Noticia del Sector Sanitario

La Comisión Europea (CE) ha concedido la autorización de comercialización a Velsipity (etrasimod) de Pfizer, un modulador selectivo del receptor de la esfingosina-1-fosfato (SP1), de administración oral una vez al día, indicado para el tratamiento de pacientes de 16 años o mayores con colitis ulcerosa (CU) activa de moderada a grave, que hayan tenido una respuesta inadecuada, hayan perdido la respuesta o sean intolerantes al tratamiento convencional o a un agente biológico.

“Para los 2,6 millones de personas en Europa que conviven con la colitis ulcerosa, los impredecibles efectos físicos, mentales y emocionales de la enfermedad pueden ser debilitantes” ha comentado la doctora María Dolores Martín Arranz, jefa de servicio del Aparato Digestivo del Hospital Universitario de La Paz (Madrid) e investigadora de los estudios ELEVATE UC. “Los pacientes pueden llegar a pasar por diferentes opciones de tratamientos convencionales para tratar de encontrar alivio a los síntomas que padecen. Por ello, se ha visto como una necesidad no resuelta hasta ahora la aparición de nuevas opciones terapéuticas para el tratamiento de esta patología, especialmente para pacientes adolescentes a partir de 16 años y adultos que no obtenían respuesta con las terapias actuales”.

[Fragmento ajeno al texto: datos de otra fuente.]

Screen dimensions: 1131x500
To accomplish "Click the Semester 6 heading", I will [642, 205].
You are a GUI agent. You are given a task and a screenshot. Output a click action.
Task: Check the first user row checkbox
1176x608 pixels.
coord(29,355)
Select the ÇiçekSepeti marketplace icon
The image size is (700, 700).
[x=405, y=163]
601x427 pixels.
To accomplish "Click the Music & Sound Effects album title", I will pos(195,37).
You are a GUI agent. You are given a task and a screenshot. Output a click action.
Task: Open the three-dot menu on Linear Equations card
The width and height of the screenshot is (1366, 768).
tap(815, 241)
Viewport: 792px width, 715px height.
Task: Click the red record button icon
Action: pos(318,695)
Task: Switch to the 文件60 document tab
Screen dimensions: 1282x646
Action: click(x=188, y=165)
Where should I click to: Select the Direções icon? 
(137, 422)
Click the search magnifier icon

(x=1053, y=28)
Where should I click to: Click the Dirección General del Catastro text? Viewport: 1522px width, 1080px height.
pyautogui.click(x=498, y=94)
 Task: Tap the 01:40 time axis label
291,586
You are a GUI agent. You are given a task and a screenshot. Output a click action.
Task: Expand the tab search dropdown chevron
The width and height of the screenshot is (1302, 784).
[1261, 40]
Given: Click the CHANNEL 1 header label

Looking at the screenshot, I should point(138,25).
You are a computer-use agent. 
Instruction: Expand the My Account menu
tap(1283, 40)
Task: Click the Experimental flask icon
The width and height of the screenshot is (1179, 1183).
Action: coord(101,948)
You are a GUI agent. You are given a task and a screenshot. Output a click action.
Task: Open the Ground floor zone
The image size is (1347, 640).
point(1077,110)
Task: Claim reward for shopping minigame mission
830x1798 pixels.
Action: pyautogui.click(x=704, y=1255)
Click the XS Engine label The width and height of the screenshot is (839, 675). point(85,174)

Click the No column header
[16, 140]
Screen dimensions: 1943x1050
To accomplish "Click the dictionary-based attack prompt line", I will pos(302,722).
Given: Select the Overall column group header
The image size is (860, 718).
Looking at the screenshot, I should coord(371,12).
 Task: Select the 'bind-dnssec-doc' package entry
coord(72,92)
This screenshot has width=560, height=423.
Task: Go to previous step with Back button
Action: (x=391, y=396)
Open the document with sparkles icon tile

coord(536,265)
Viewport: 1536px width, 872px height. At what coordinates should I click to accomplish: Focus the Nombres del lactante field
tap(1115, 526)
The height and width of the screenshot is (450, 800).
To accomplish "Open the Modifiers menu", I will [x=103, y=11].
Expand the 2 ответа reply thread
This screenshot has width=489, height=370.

“Etrasimod llega como alternativa para ayudar a los pacientes con CU que tienen dificultades para lograr la remisión con las terapias convencionales o terapias avanzadas” ha explicado José Chaves, director médico de Pfizer en España. “Con una dosificación oral una vez al día y un perfil beneficio-riesgo adecuado, Velsipity es una potencial opción de tratamiento para las personas que conviven en su día a día con esa enfermedad, que no han encontrado una opción adecuada para su tratamiento. Desde Pfizer estamos muy orgullosos de poder ofrecer este medicamento a todos los pacientes de la Unión Europea a partir de los 16 años”.